┌─ DOCUMENT TEXT

Iran's Supreme Leader said on Thursday he favored a
parliamentary vote on its nuclear deal reached with world powers and
called for sanctions against Tehran to be lifted completely rather than
suspended, state television reported.
President Hassan Rouhani, a pragmatist whose 2013 election
paved the way to a diplomatic thaw with the West, and his allies have
opposed such a parliamentary vote, arguing this would create legal
obligations complicating the deal's implementation.
"Parliament should not be sidelined on the nuclear deal
issue ... I am not saying lawmakers should ratify or reject the deal. It
is up to them to decide," said Ayatollah Ali Khamenei, who has the
final say on all state policy in Iran.
“I have told the president that it is not in our interest to
not let our lawmakers review the deal,” the top Shi'ite Muslim cleric
said in remarks broadcast live on state TV.
Khamenei himself has not publicly endorsed or voiced
opposition to the Vienna accord, having only praised the work of the
Islamic Republic's negotiating team.
A special committee of parliament, where conservative
hardliners close to Khamenei are predominant, have begun reviewing the
deal before putting it to a vote. But Rouhani's government has not
prepared a bill for parliament to vote on.
The landmark deal, clinched on July 14 between Iran and the
United States, Germany, France, Russia, China and Britain, is aimed at
curbing Iran's nuclear activities to help ensure they remain peaceful in
exchange for a removal of economic sanctions.
U.S. President Barack Obama secured enough Senate votes on
Wednesday to see the nuclear deal through Congress -- a vote must be
taken by Sept. 17 -- but hardline Republicans vowed to pursue their
fight to scuttle it by passing new sanctions.
Khamenei said that without a cancellation of sanctions that have hobbled Iran's economy, the deal would be jeopardized.
"Should the sanctions be suspended, then there would be no
deal either. So this issue must be resolved. If they only suspend the
sanctions, then we will only suspend our nuclear activities," he said.
Iran and the Western powers have appeared to differ since the accord was
struck on precisely how and when sanctions are to be dismantled.
"Then we could go on and triple the number of centrifuges to
60,000, keep a 20 percent level of uranium enrichment and also
accelerate our research and development (R&D) activities," the
Supreme Leader added.
The Vienna agreement puts strict limits in all three
sensitive areas of Iran's nuclear program, seen as crucial to creating
confidence that Tehran will not covertly seek to develop atomic bombs
from enriched uranium.
Iran has said it wants only peaceful nuclear energy.
Prime Minister Benjamin Netanyahu of Israel, Iran's arch
regional enemy, insisted on Thursday most Americans agreed with him over
dangers posed by Tehran, even as he lost his battle to persuade
Congress to reject the deal once Obama had bagged enough votes to get it
upheld.

└─
┌─ DATA FOR ANALYSIS

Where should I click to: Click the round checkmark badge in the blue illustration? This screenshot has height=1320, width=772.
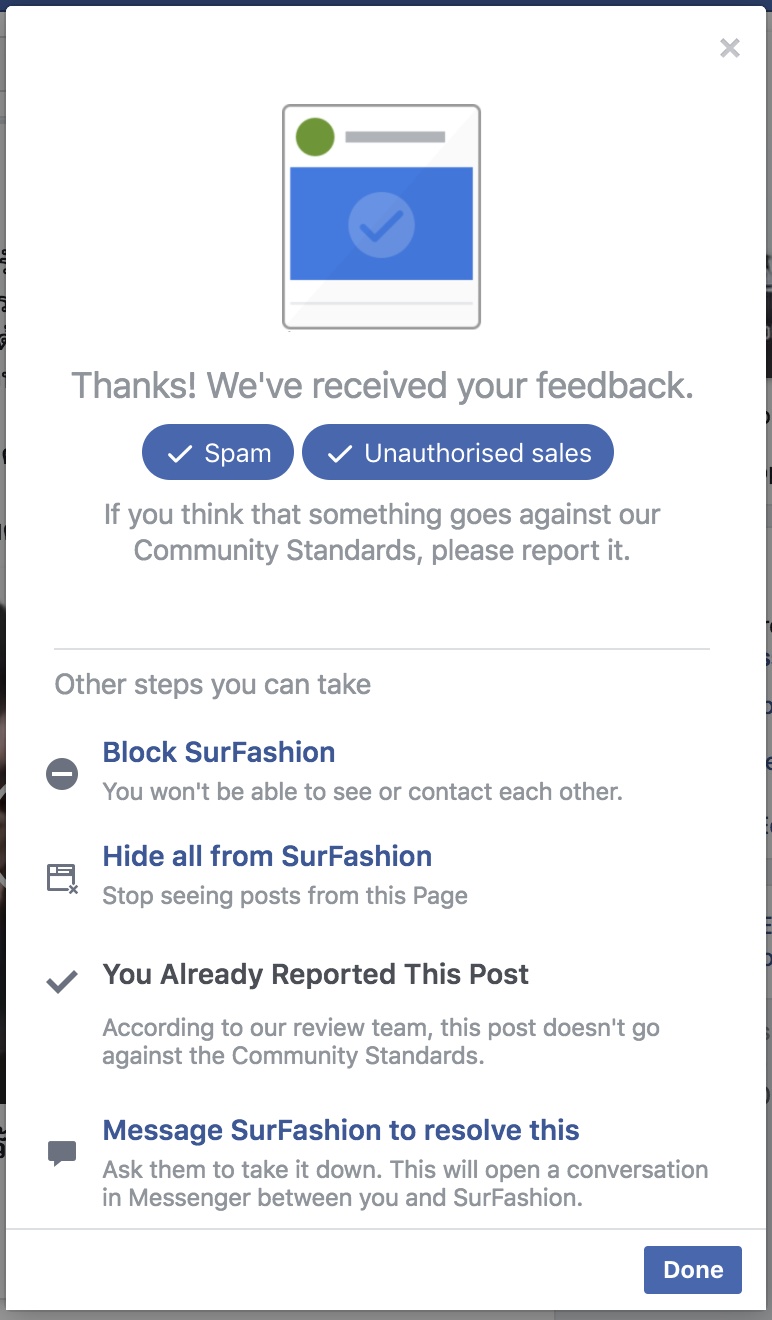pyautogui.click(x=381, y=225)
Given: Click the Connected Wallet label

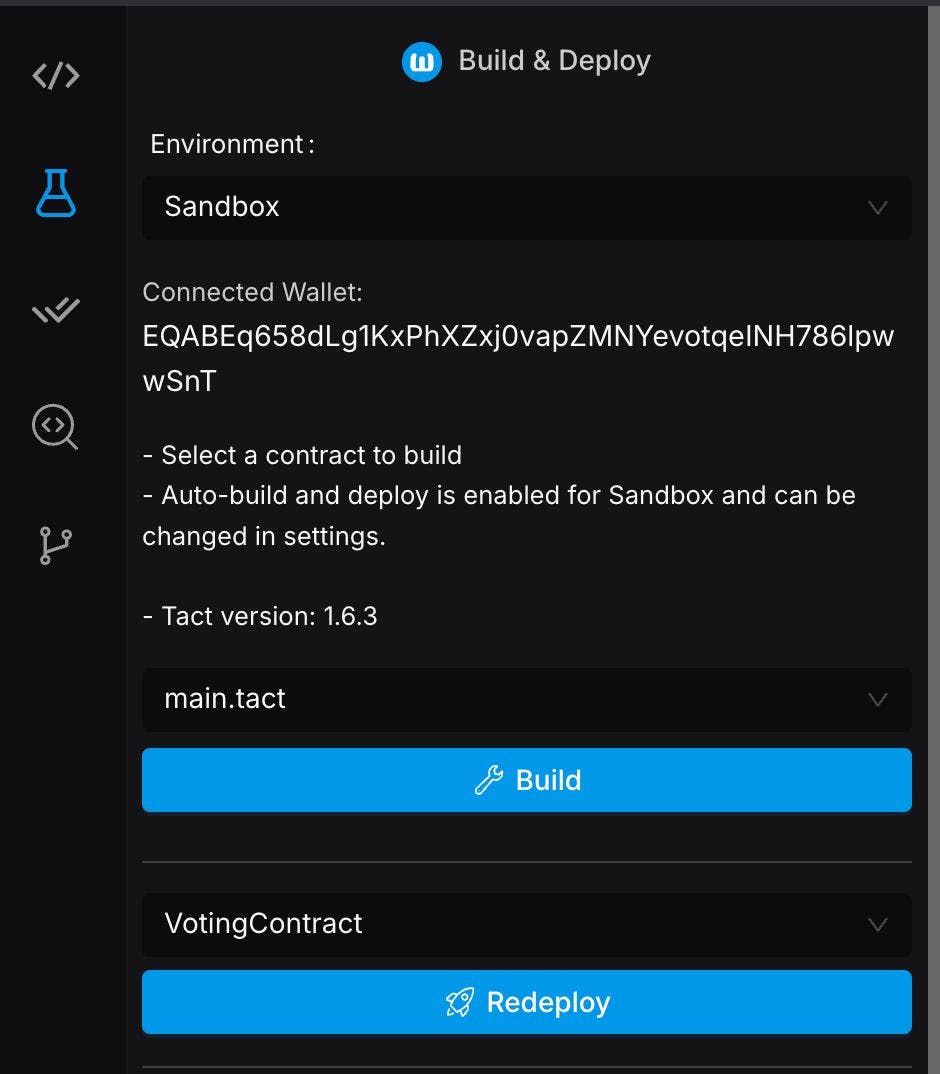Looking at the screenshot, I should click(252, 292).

└─
┌─ DATA FOR ANALYSIS

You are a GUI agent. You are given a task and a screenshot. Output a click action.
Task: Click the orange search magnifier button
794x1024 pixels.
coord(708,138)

└─

- [TASK TO COMPLETE]
Revise the article on Iran's nuclear deal starting at "Khamenei said that" and ending at "from enriched uranium.", writing that passage out again with "centrifuges" changed to "enrichment centrifuges". The listing bears no relation to the article on Iran's nuclear deal.

- [REPLY TO THE EXERCISE]
Khamenei said that without a cancellation of sanctions that have hobbled Iran's economy, the deal would be jeopardized.
"Should the sanctions be suspended, then there would be no
deal either. So this issue must be resolved. If they only suspend the
sanctions, then we will only suspend our nuclear activities," he said.
Iran and the Western powers have appeared to differ since the accord was
struck on precisely how and when sanctions are to be dismantled.
"Then we could go on and triple the number of enrichment centrifuges to
60,000, keep a 20 percent level of uranium enrichment and also
accelerate our research and development (R&D) activities," the
Supreme Leader added.
The Vienna agreement puts strict limits in all three
sensitive areas of Iran's nuclear program, seen as crucial to creating
confidence that Tehran will not covertly seek to develop atomic bombs
from enriched uranium.